Working Out of a Job

  • Nice summary, but one (and its corollary) is mistaken:

    No organisation shrinks to greatness!

    Should say most don't. Or some don't. Many do. Prime example: General Electric. Many companies get fat, bloated, and full of people drawing paychecks and doing little else.

    I worked for a company that expanded its IT department from 1000 to 3000 plus during the .COM boom. It was 1000 people too many (and that's being nice). I got caught in the reductions, due to some issues with an idiot boss.

    So it goes. My job now is a hundred times better, and I'm appreciated.

    But oftentimes companies have to shrink when they get too bloated. If not, they're not competitive.

    My philosophy has always been to do the best job I can and learn as much as I can. Then if a company cans me, or if I decide to leave (something nobody as yet has brought up), I'm on a better footing to get a new job....

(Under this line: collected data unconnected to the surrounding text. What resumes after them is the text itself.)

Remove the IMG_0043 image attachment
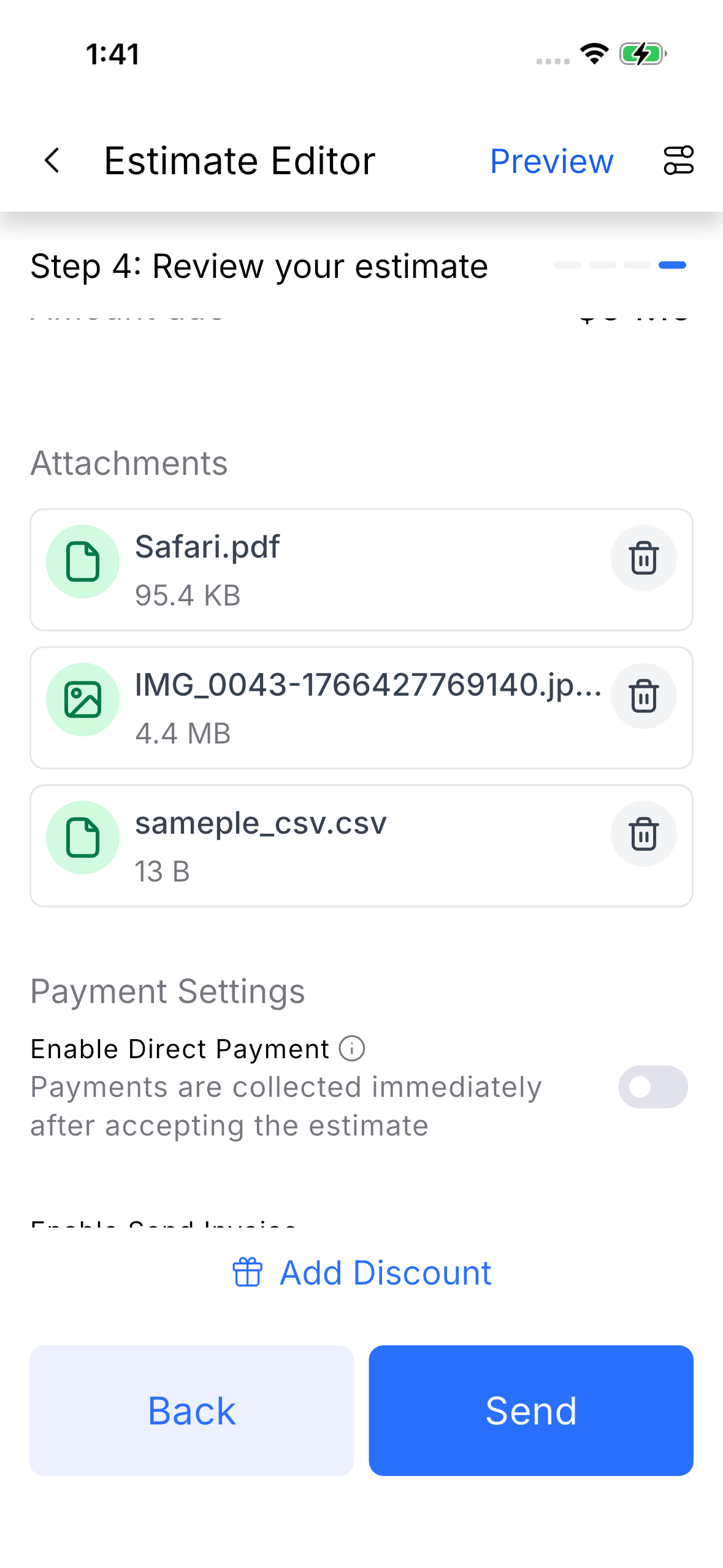tap(643, 696)
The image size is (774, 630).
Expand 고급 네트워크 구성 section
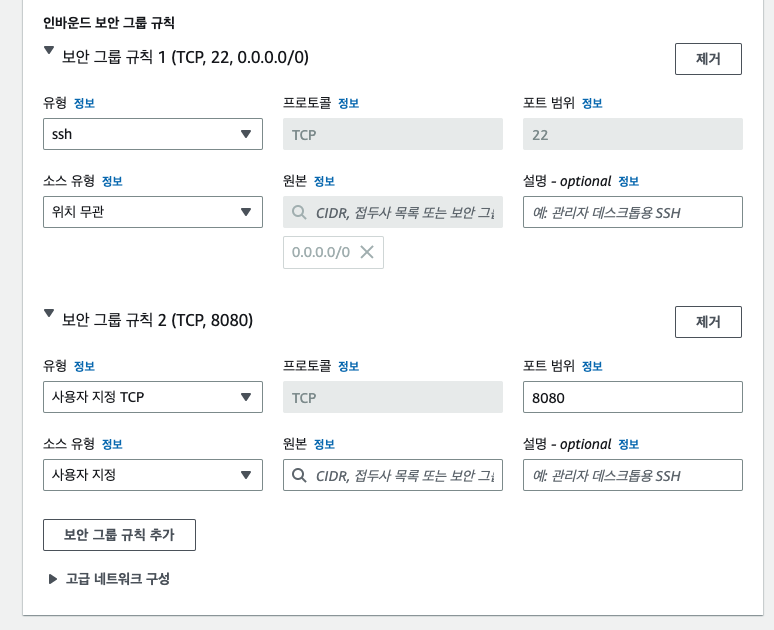(53, 579)
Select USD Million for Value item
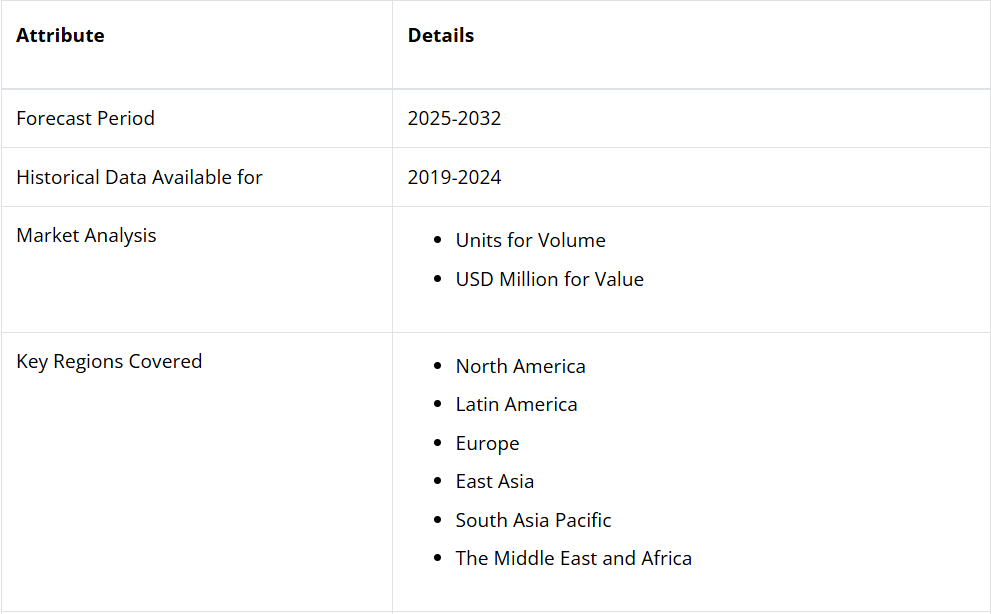 coord(549,279)

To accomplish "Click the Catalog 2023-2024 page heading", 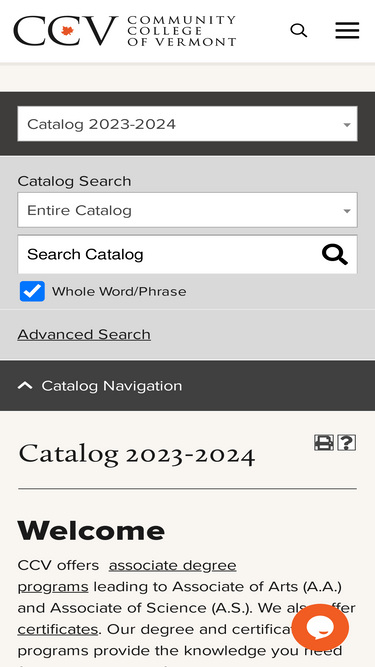I will point(136,454).
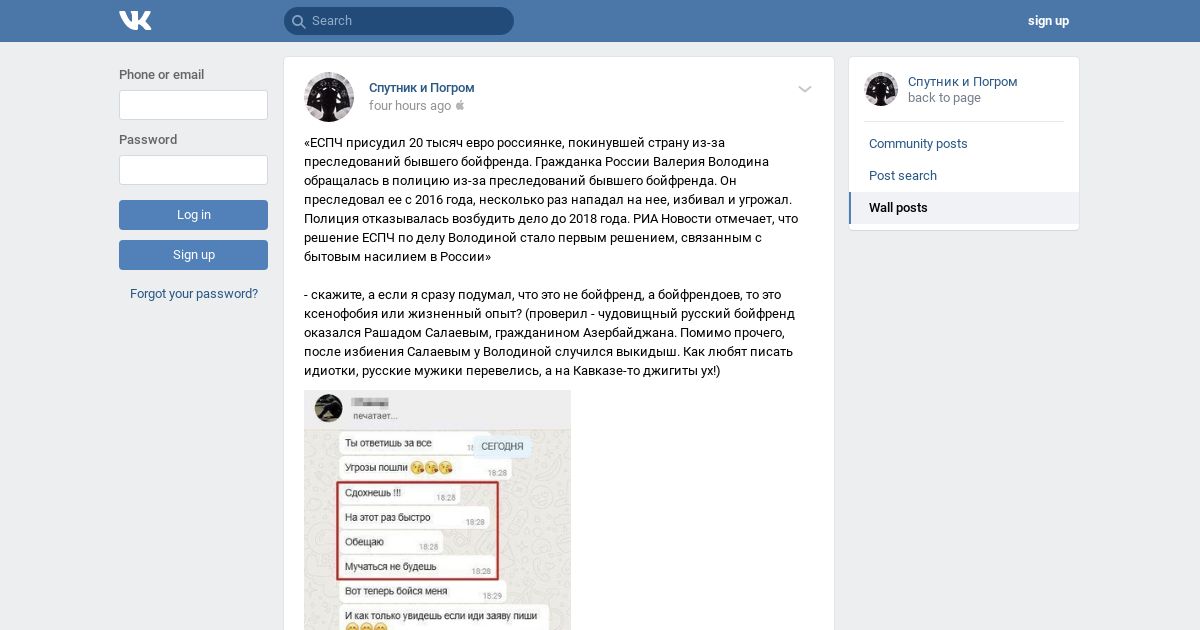Click the sidebar community avatar
Viewport: 1200px width, 630px height.
881,89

  • GE focus did not need to be about productivity. One way the company made its money accumulating other companies with less value than GE, and then spinning the companies off later at the "GE" value, some might argue inflated, but it works.  I'm not sure how much GE went into the company later, but those spin offs seem to pass the investors eye as acceptable.  They have built a good brand and shared the wealth to those underappreciated companies. 

    This is not to say that GE is not a good company.  Hey were they to put an offer to me I'd seroiusly consider it, I though hear the pay is average, and any ideas are thiers, even if they were yours, Husky is the same way.  They have some industry defining products.  Their emergency generator and backup power switching arm is probably one of the world most important businesses. 

    Anyway it's too 'monday' for me to go on further.  I do feel like a peanut.

     

  • I think GE is a good company, but it's a company of companies. They have many divisions manufacturing and building things unrelated to many of their other businesses. Also, a huge runup under Jack Welch occured with their financial services department/division, which made a fortune as a VC, contributing substantially to profits.

  • I believe that this is one of the results of the "flat" management structure, where your direct manager no longer really understands what you are doing. The better you do your job the easier you will make it appear; and soon your manager thinks it cannot be all that hard anyway.

    In the end I we should all be as professional as we can, try to live up to our own standards and learn from those around us. If the company standards are lower (or nonexistent), so be it.